In attesa del 25 settembre, Meloni ha stretto accordi con i centristi, dove in molti scommettono che «Giorgia alle Politiche prenderà quanto Salvini alle Europee». In quel caso Berlusconi sa che non potrà impedirle di «entrare dal portone principale di Palazzo Chigi». E questo, tanto più se il centrodestra rinnovasse il rito di presentarsi unito al Quirinale, e Meloni uscisse dalle consultazioni con Mattarella per parlare anche a nome dei propri alleati. Se ciò non dovesse accadere e i partiti decidessero di presentarsi in ordine sparso, l’evento si trasformerebbe senza ombra di dubbio in un caso politico. E chi si assumerebbe la responsabilità di suscitare polemiche a seguito di una vittoria?
Ecco perché il Cavaliere ha poco margine di manovra, a meno di un risultato elettorale che prospettasse una maggioranza risicata a Palazzo Madama. Con ministri e sottosegretari provenienti dal Senato, basterebbero infatti poche defezioni nelle Commissioni per bloccare l’azione di governo.

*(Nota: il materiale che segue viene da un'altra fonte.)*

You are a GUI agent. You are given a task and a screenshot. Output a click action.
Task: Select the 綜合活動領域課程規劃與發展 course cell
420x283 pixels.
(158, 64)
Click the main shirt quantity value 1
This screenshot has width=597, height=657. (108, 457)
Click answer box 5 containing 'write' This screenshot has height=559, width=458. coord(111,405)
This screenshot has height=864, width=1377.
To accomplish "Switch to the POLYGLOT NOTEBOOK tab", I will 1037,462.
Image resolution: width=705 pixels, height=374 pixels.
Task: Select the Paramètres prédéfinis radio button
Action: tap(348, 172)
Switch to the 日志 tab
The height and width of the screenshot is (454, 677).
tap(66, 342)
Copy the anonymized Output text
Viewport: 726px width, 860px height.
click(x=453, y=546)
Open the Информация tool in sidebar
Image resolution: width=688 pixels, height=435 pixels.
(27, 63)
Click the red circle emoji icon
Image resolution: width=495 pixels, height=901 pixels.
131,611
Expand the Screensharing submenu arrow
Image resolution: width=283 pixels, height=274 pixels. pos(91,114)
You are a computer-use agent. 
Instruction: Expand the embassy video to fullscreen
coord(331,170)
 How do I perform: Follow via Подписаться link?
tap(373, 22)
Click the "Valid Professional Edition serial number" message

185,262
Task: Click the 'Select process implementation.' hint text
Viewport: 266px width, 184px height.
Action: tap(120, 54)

È a causa delle difficoltà summenzionate che Berlusconi potrebbe tentare di mettere in pratica la sua idea.
Perché il taglio dei parlamentari — varato scelleratamente senza i dovuti accorgimenti di sistema — potrebbe creare problemi di agibilità nelle Camere e aprire scenari politici inattesi. Questi ultimi si arricchirebbero di ulteriori varianti se il centrodestra vincesse le elezioni ma il Pd superasse FdI nelle urne. C’è da chiedersi se il Cavaliere, in quel caso, avrebbe la forza e la volontà di contrastare il passo alla leader di FdI, mettendo in discussione il patto dell’alleanza.